Grizzly-Cub-and-Father

“Good night Baby Bear”.

“Night Papa Bear”, I respond as the closing door takes with it the last sprays of golden light that radiate from the hall-way beyond.

As a pre-schooler of three or four years of age, this was the comforting exchange that would end my day.  On this note, I would be happy to snuggle into the added comfort and warmth of my soft toy as I drifted into slumber. It was as it should be…a father comforting his child as she relaxes into the knowing that all is safe and secure in her world, with him there to protect her. This was of course, how things were before I had learned to shut my door, turn the music up and suck in my breath.
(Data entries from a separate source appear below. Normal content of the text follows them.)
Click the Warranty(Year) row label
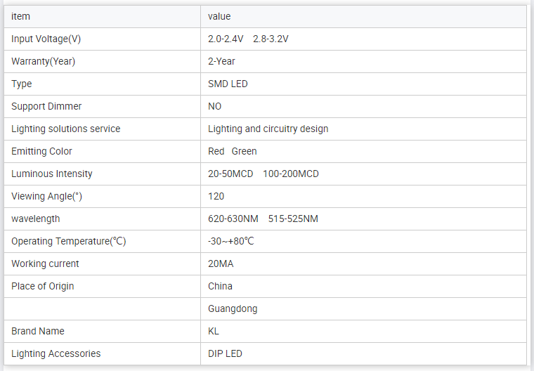534x371 pixels. tap(43, 61)
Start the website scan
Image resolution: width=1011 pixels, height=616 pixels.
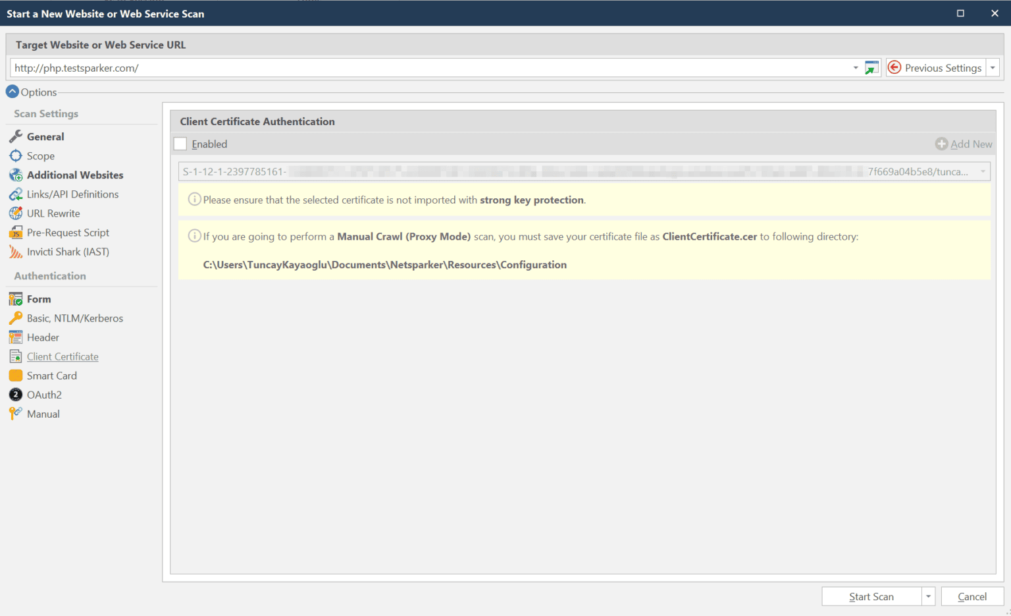(x=872, y=596)
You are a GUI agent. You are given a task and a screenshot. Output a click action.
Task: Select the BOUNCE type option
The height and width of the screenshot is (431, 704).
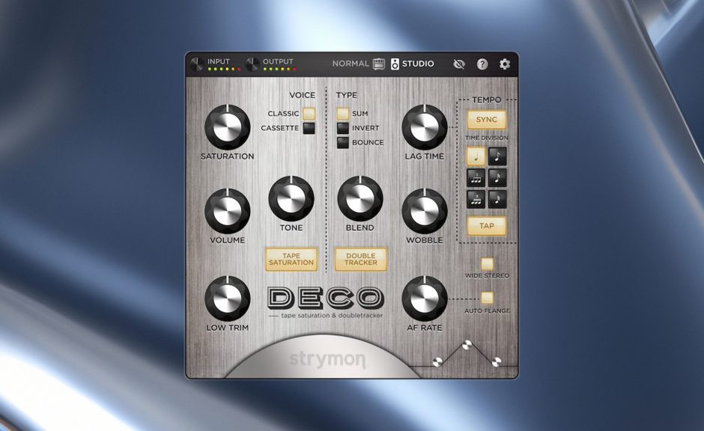coord(344,143)
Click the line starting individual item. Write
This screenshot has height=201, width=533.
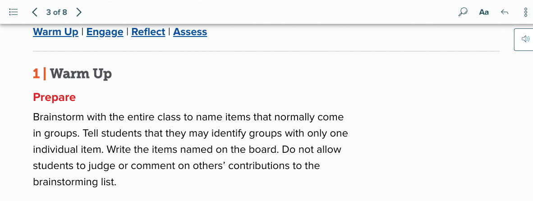187,149
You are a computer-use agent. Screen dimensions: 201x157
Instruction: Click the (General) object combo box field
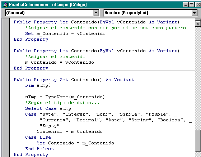pyautogui.click(x=52, y=13)
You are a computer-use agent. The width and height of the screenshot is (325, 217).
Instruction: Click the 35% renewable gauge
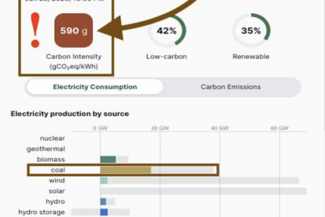250,31

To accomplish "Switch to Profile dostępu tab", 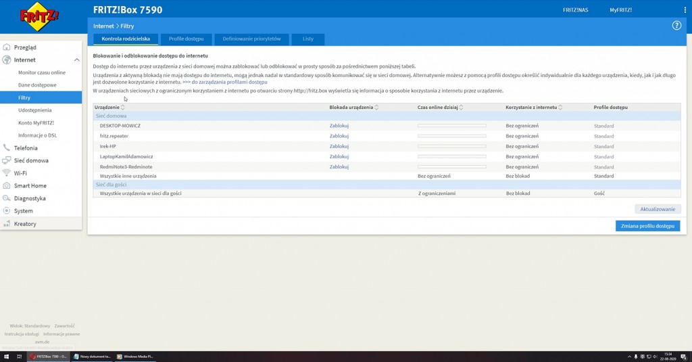I will [x=190, y=39].
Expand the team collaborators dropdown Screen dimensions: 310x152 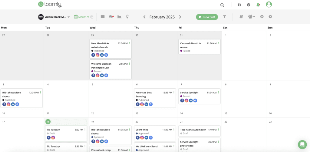(252, 17)
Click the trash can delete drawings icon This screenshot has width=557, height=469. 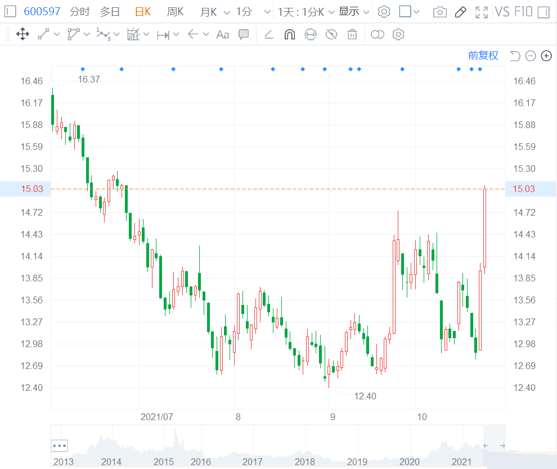tap(352, 35)
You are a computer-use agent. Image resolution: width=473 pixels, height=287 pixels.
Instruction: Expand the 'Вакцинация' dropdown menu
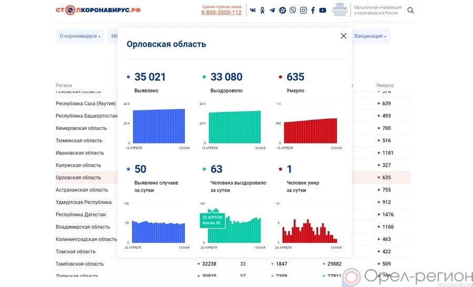tap(371, 36)
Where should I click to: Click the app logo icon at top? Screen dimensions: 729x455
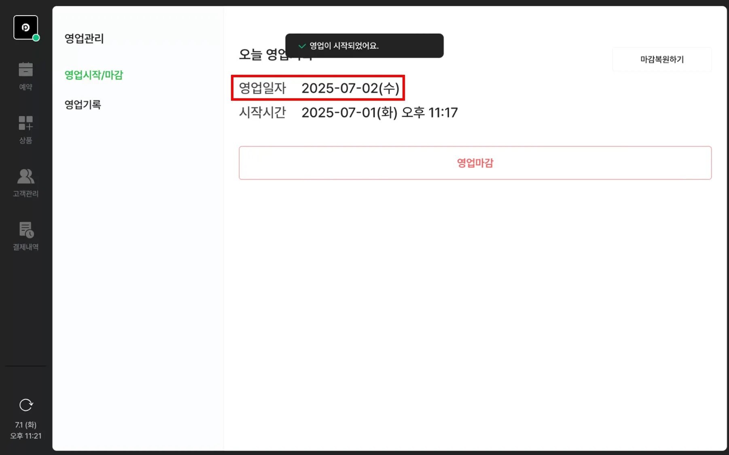tap(25, 27)
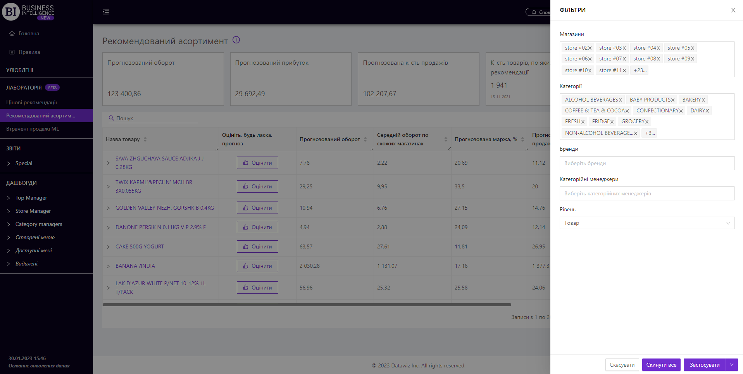Click Оцінити for CAKE 500G YOGURT
Screen dimensions: 743x374
coord(257,246)
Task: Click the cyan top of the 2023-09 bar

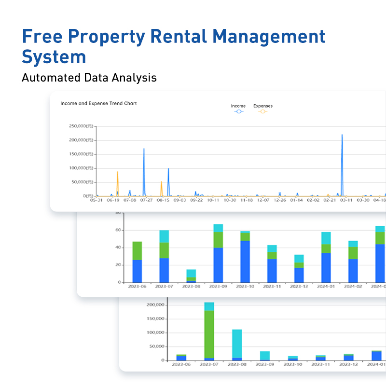Action: (x=218, y=228)
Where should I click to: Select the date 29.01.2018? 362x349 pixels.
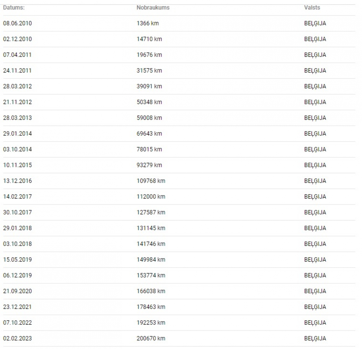click(17, 228)
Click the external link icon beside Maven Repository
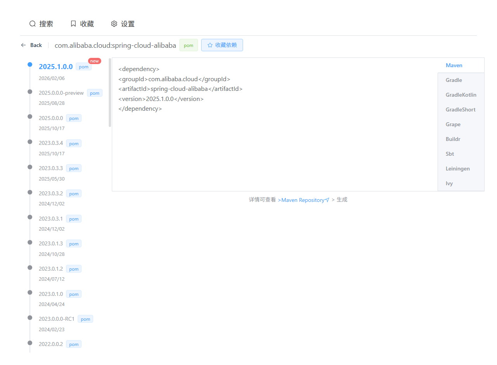The width and height of the screenshot is (497, 365). coord(327,200)
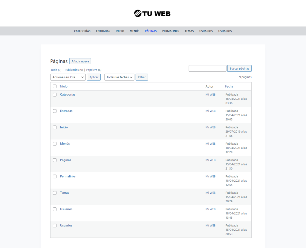The image size is (306, 248).
Task: Click the Añadir nueva button
Action: point(80,61)
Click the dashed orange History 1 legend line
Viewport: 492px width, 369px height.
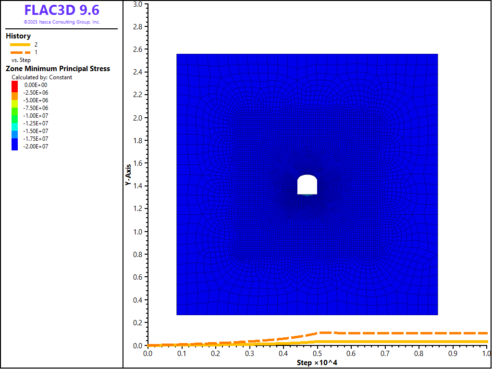20,52
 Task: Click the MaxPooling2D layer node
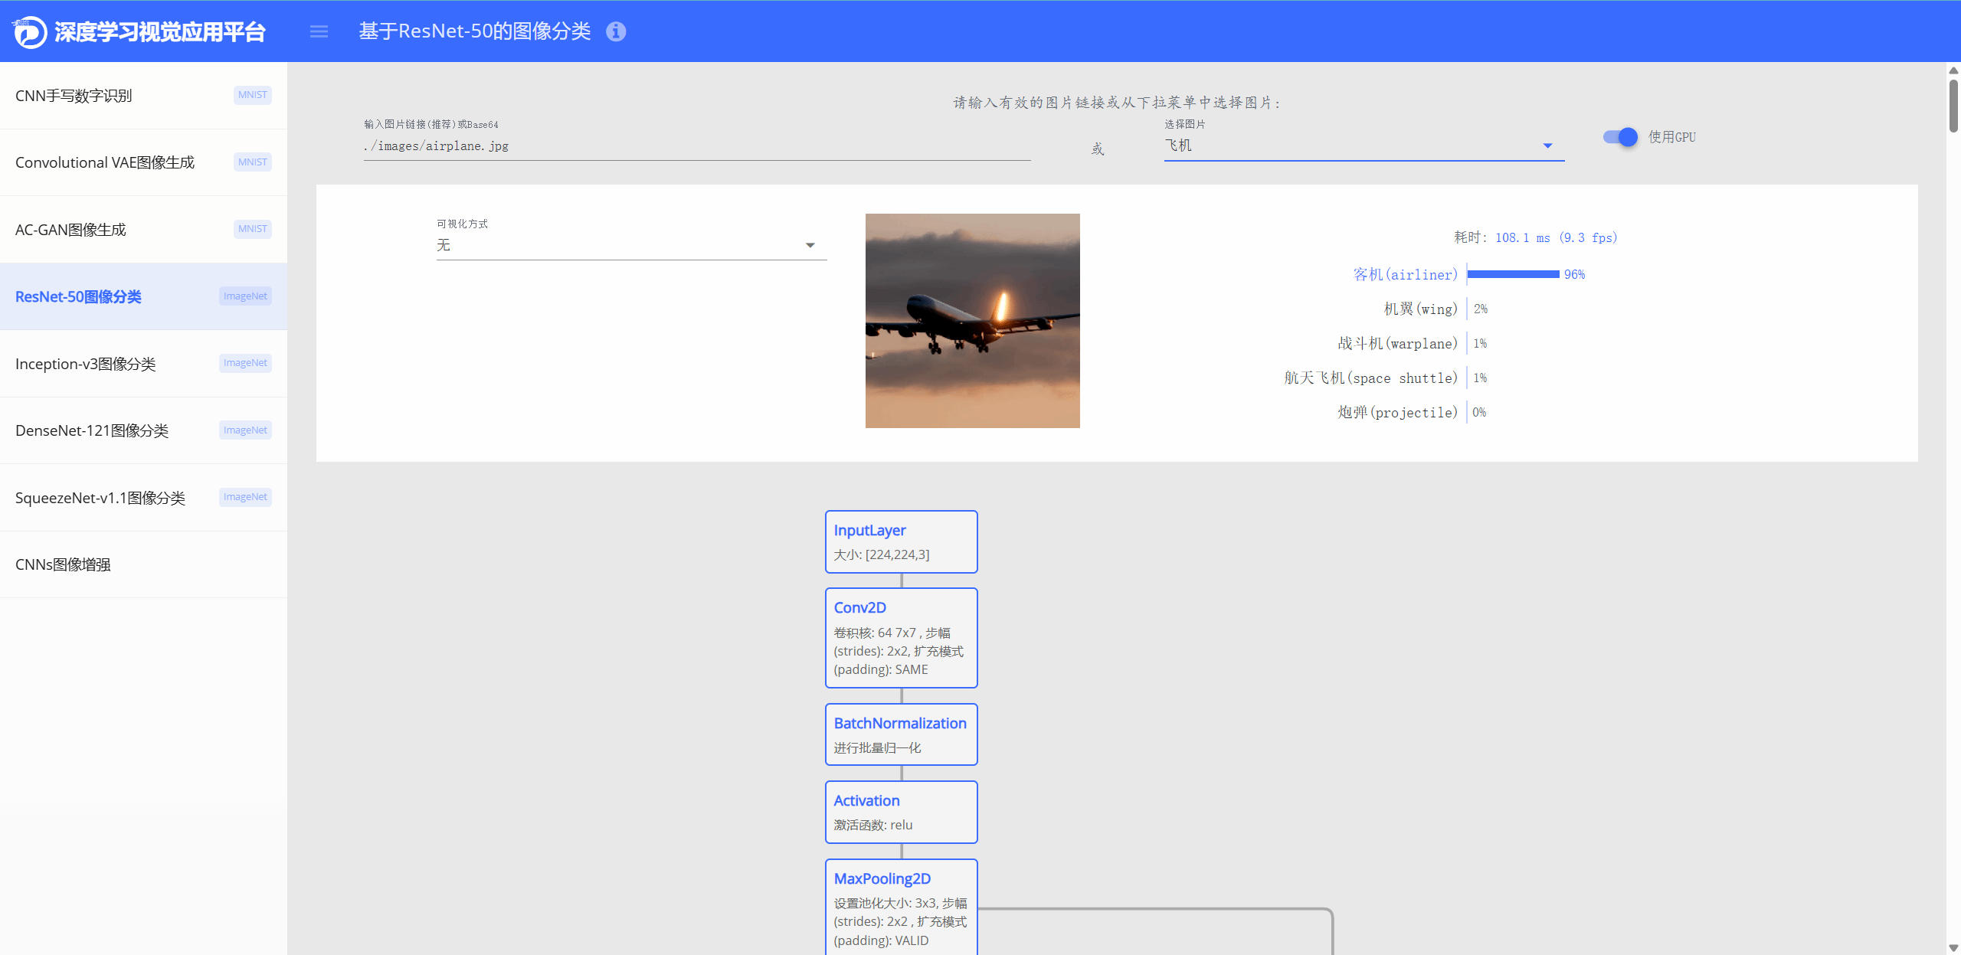(902, 908)
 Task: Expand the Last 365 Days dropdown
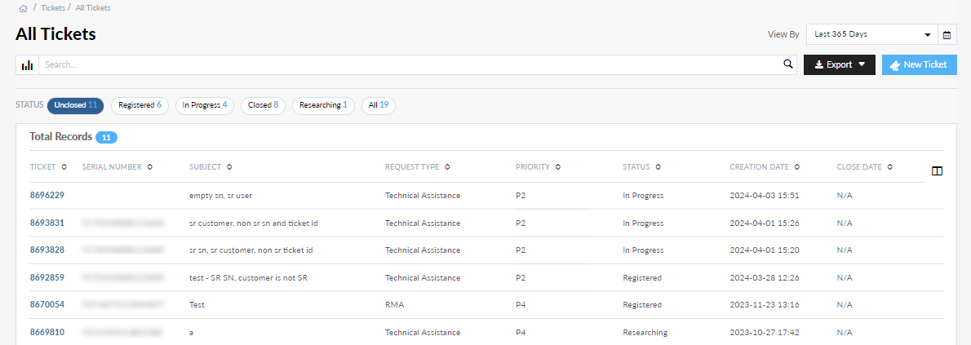tap(871, 35)
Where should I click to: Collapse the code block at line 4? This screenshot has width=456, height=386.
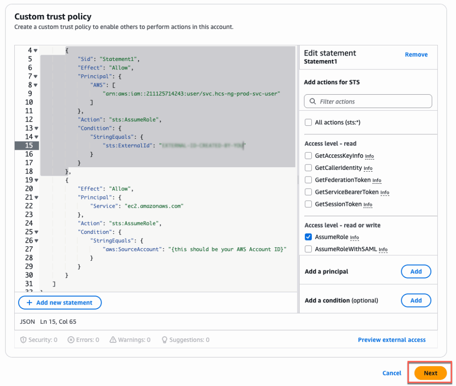pos(36,51)
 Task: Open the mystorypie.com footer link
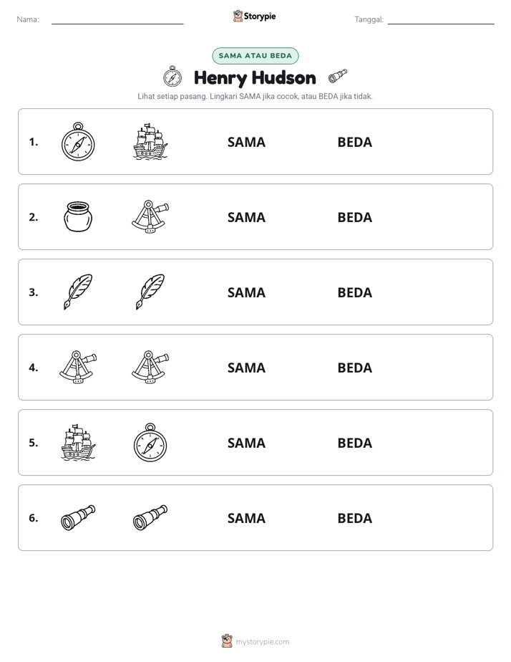point(262,642)
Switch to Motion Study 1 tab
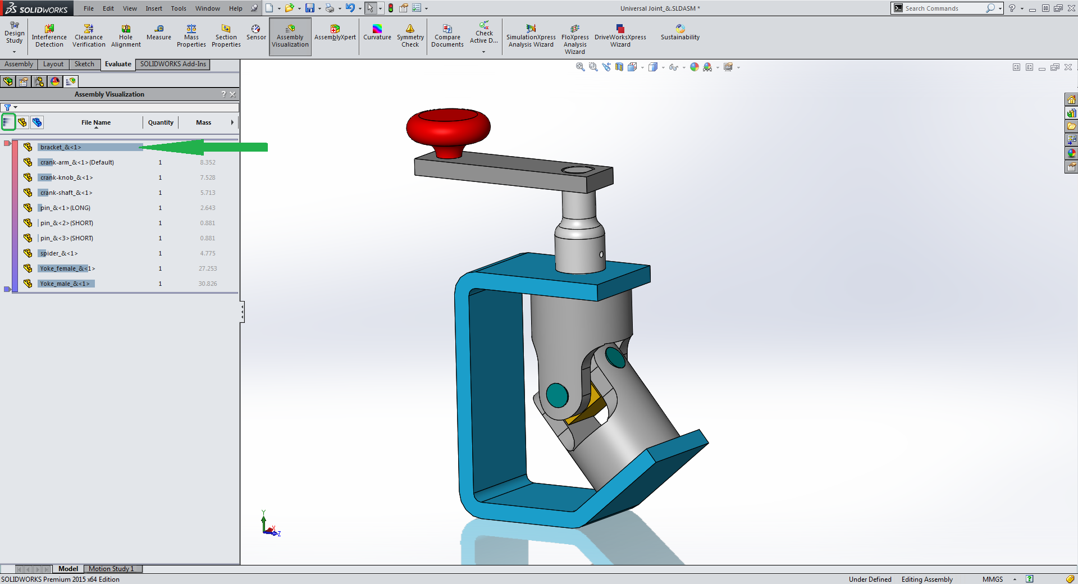This screenshot has width=1078, height=584. tap(111, 569)
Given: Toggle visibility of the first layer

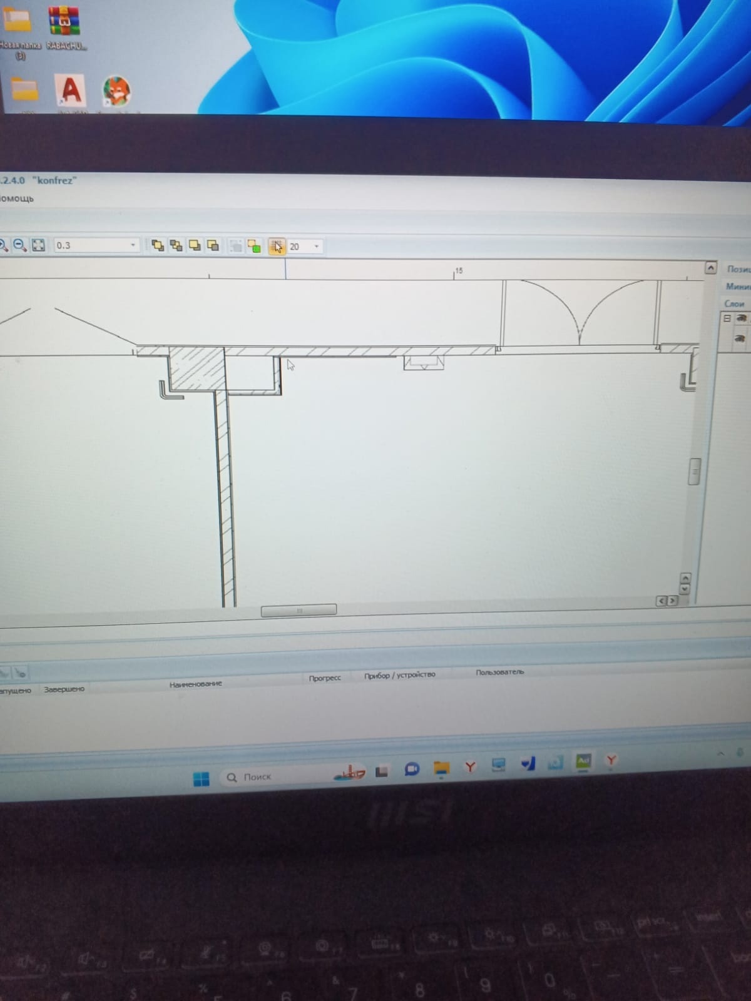Looking at the screenshot, I should [741, 318].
For a very short period in those early years I looked to my father as a soft, rounded, reliable figure. I recall being perched on his shoulders at a circus, his thick hands gripping my ankles reassuringly as I strain my neck to peer above the crowd. I am Safe… in the knowing he will not let me fall. I feel the pride swell in my four-year old chest as I follow him faithfully up and down the white chalk lined boundary of a soccer field, whilst he yells directions to the boys chasing the round ball within. I am Secure… in the knowing he will not lose me in the crowd.  It was as it should be. This was of course, before I learned to hunch my shoulders and shrug out which ever response was expected as he carried out my mother’s business.

Numbness connects these memories of my father. A blank white wall confronts me. I stare and stare but can’t seem to find the detail. I cannot distinguish the surface from plaster, timber or brick…I have no idea if its’ finish is gloss or matt. Impressions of my father have simply become a white-wash of nothingness. Over the years, each experience of betrayal I encountered caused the illusion of my father as an ally to dissipate into a languorous puff of indifference; his role as my mother’s accomplice in the game of manipulation gradually exposed.

On so many many occasions when I needed a voice of strength and authority to stand up for what was right and fair and normal, his silence ricocheted from ear to ear, echoing in my head with voluminous discord. At other times his outbursts of rage literally shook the floor boards beneath me, and saw me scream “Stop it…Just Stop It !”, only to be ordered to my bedroom by my mother.  The fear and confusion incited by my view of the limbs of a father and his sons entangled in a violent scuffle on the rumpus room floor, soon transformed to disgust and eventually contempt. As the dynamics between my four brothers disnintegrated, cruelly orchestrated by my mother, I came to despise his placid allowance of her manipulating behaviour that had turned the males in my household into virtual putty. 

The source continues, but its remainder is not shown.